Karena Kau Tidak Harus Mengatakan Semuanya

Judul ini terinspirasi dari tulisan H. Anis Matta dalam rubrik “Kolom Ayah” pada majalah Ummi. Tulisan ini mungkin dapat menjadi bahan kontemplasi bagi kita semua terutama yang telah menikah, atau bagi yang belum sempat menikmati indahnya maghligai perkawinan. Banyak permasalahan yang timbul dalam perjalanan kehidupan pernikahan kita yang umumnya berawal dari hal-hal sepele yang awalnya mungkin mempunyai maksud yang baik. Seperti, apakah kita tidak boleh “bohong” kepada pasangan hidup kita? Dan mengapa kita sebaiknya tidak harus mengatakan semuanya pada pasangan hidup kita. Mungkin kita tidak menyadari bahwa gangguan dalam hubungan keluarga justru berawal dari keterusterangan.
Ada sebuah kisah menarik dimana ada seorang pria yang menduduki posisi yang cukup tinggi di sebuah perguruan tinggi di Amerika Serikat. Ia menikah dengan seorang wanita yang cerdas, dewasa, dan penuh perhatian.

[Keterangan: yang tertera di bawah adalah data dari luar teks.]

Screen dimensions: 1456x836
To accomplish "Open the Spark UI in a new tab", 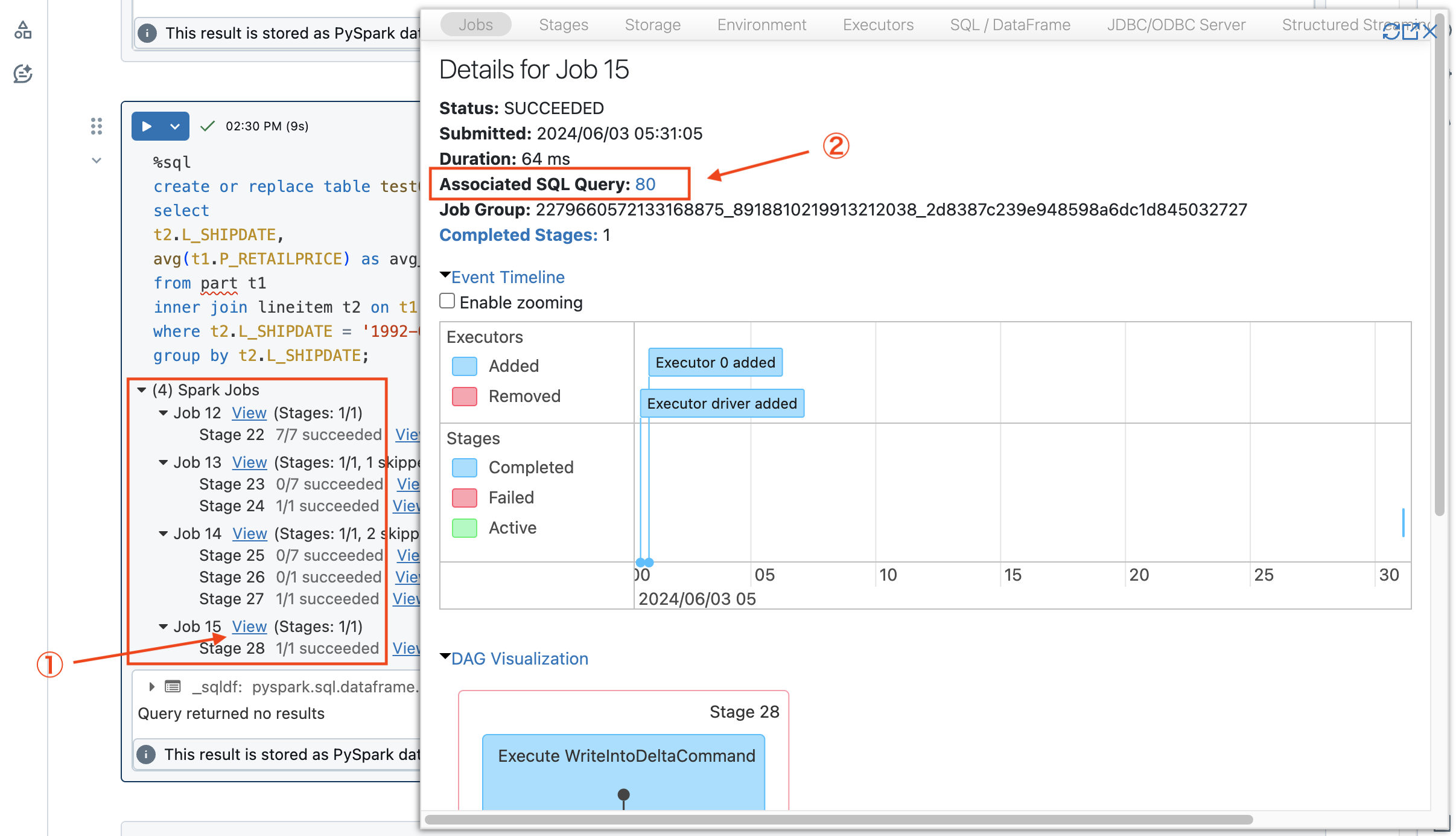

Mereka sepakat untuk saling berterus terang dan dan tidak boleh menyembunyikan secuilpun dari rahasia dan masalah pribadi mereka. Kemudian pria tersebut mulai mulai menceritakan masa lalunya misal, mengenai masa pertumbuhan di tengah keluarga yang kurang harmonis. Ayahnya seorang suami yang otoriter dan dominan, sedangkan ibunya seorang ibu rumah tangga yang penurut.
Cerita ini ternyata terekam dengan sangat baik dalam benak istri. Menjadi hal yang biasa dalam kehidupan perkawinan kemudian muncul pertengkaran-pertengkaran kecil dalam hubungan pernikahan mereka. Hanya masalahnya adalah setiap kali tejadi pertengkaran, isterinya selalu mengatakan: “Kamu persis dengan ayahmu, kamu benar-benar mewarisi sifat ayahmu yang suka menguasai orang.” Lama kelamaan kalimat tersebut melukai perasaannya. Setiap kali istrinya mengucapkan kalimat tersebut, setiap kali itu pula dia merasa terluka. Ia hanya bisa menyadari: “Semestinya ia tidak perlu berterus terang sampai sejauh itu.”

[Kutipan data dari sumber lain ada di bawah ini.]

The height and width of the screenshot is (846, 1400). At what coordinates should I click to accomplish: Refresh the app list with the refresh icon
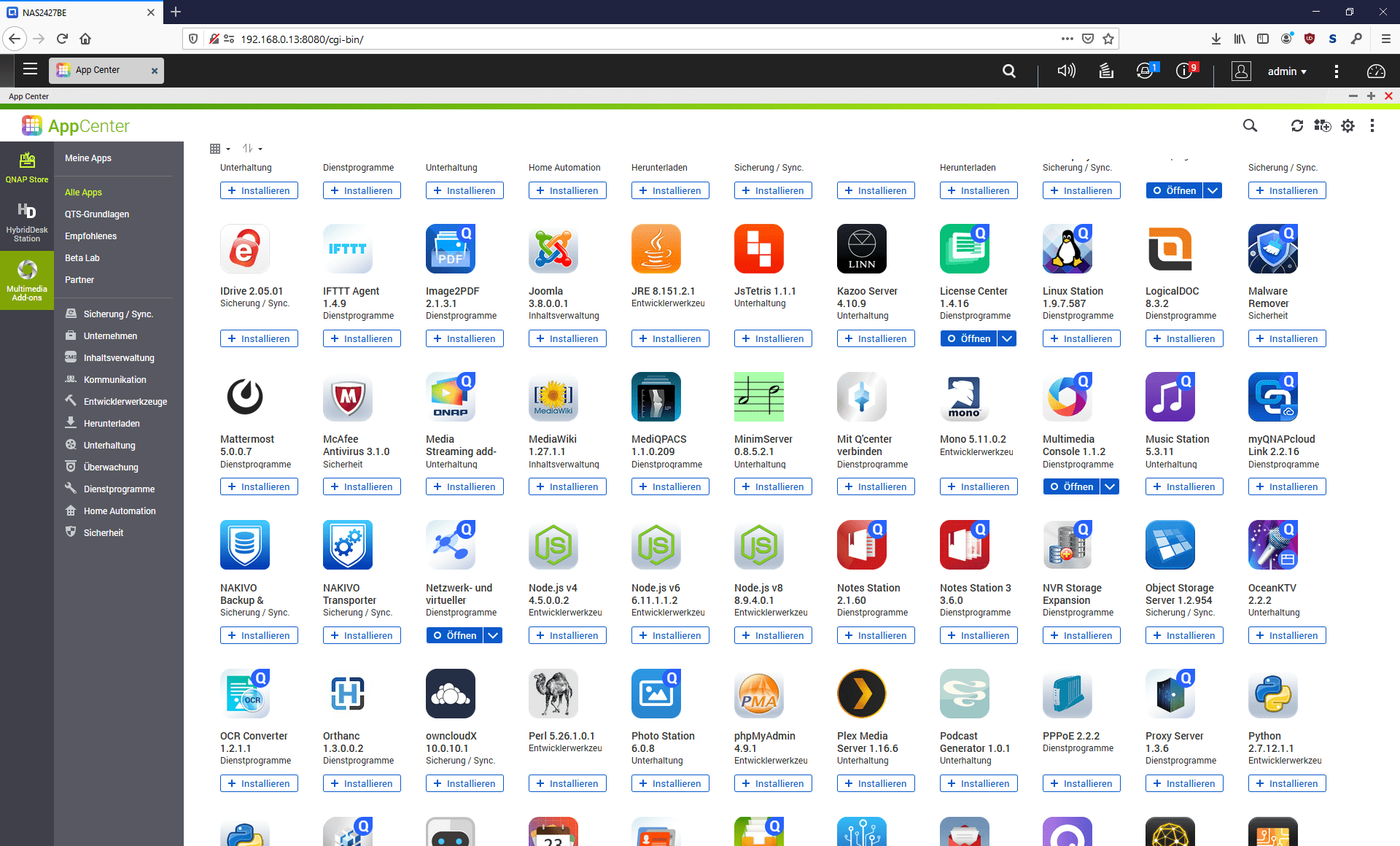coord(1297,125)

Melihat kasus di atas ternyata keterusterangan yang terkait dengan perasaaan-perasaan temporal dan cenderung berubah-ubah sangat berbahaya. Hal ini tidak berarti kita menjadi “diam” terhadap pasangan kita, tetapi masing-masing harus realistik dalam melihat situasi. Oleh karena itu, kita tidak mungkin membebankan semua perasaan kita kepada pasangan kita dan harus membedakan antara amarah dengan keterusterangan. Maka ketika kita merasakan sesuatu yang rasanya kurang enak didengar, seperti perasaan jengkel dan semacamnya, itu menjadi saat kita untuk belajar berbasa-basi. Tersenyum pada saat marah, bermesraan pada saat dongkol, dan mengatakan cinta pada saat benci. Melakukan sesuatu yang sebenarnya tidak Anda rasakan akan menjadi sesuatu yang berat, tetapi hal itu harus dilakukan dan menjadi lebih bermanfaat dalam menjaga keutuhan kelurga daripada sekedar melegakan hati dengan melepas semua perasaan menjadi kata-kata.

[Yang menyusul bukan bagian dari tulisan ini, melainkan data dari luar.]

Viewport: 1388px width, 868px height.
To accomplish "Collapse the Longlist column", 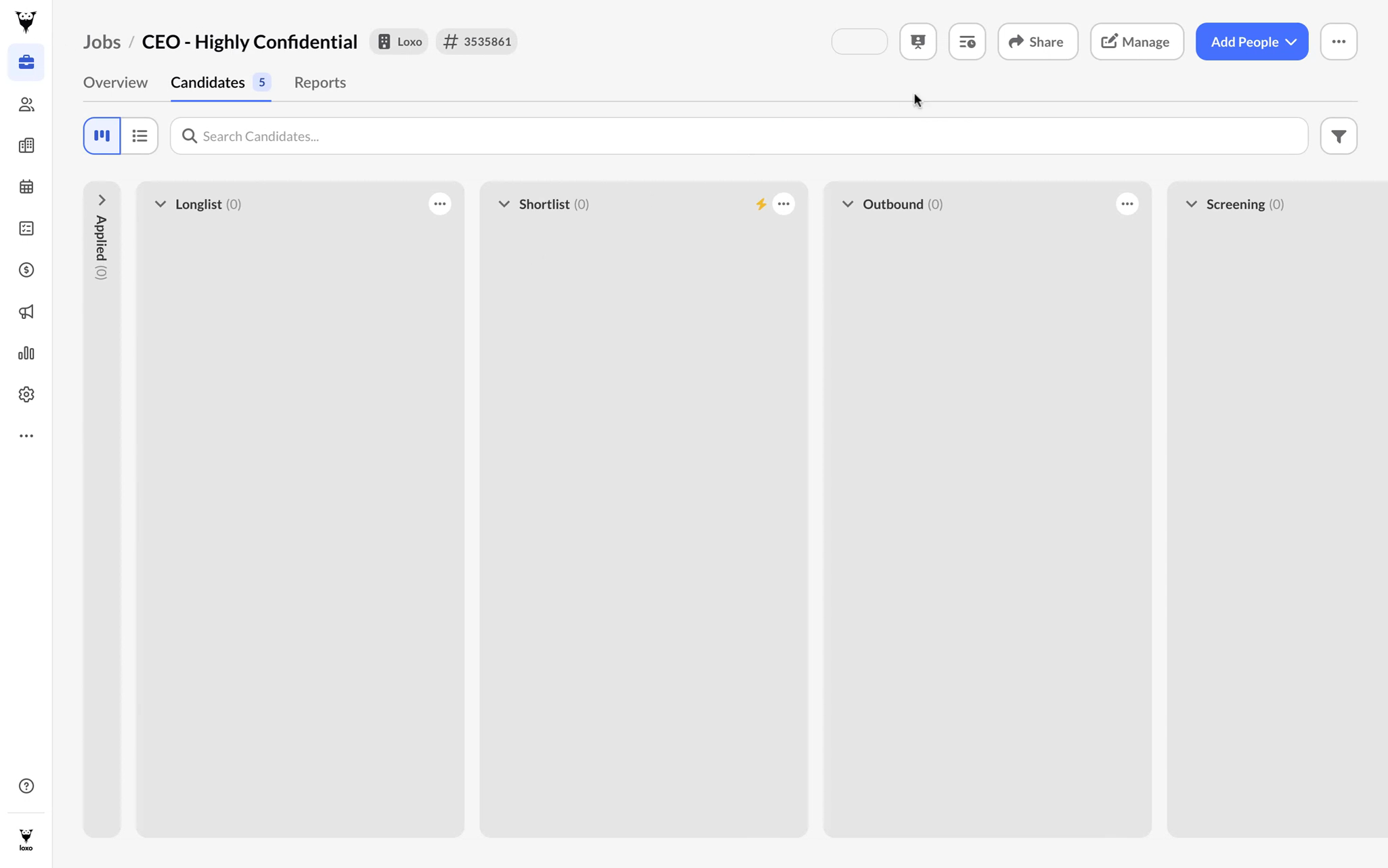I will tap(160, 204).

Hal ini sepertinya menjadi sesuatu yang berat karena kita harus memutar balik perasaan kita dengan mencegat apa yang kita rasakan menjadi kata. Selalu mengatakan semua kepada pasangan hidup kita cenderung akan menanam bom waktu dalam kehidupan pernikahan kita. Kita harus mampu memilah dan membuat prioritas dalam pergaulan rumah tangga sehingga “berbohong” kepada pasangan hidup mungkin menjadi salah satu solusi yang dapat kita pilih. Berbohong ini dalam pengertian mengatakan sesuatu yang berbeda dengan yang kita rasakan, tetapi bukan dalam maksud menyembunyikan kesalahan atau dosa yang kita lakukan. Mungkin, secara jangka panjang hal tersebut akan lebih bermanfaat bagi kehidupan pernikahan yang kita bina dan dapat meringankan beban hidup karena lebih baik mengucapkan sayang dalam basa basi daripada cerai beneran.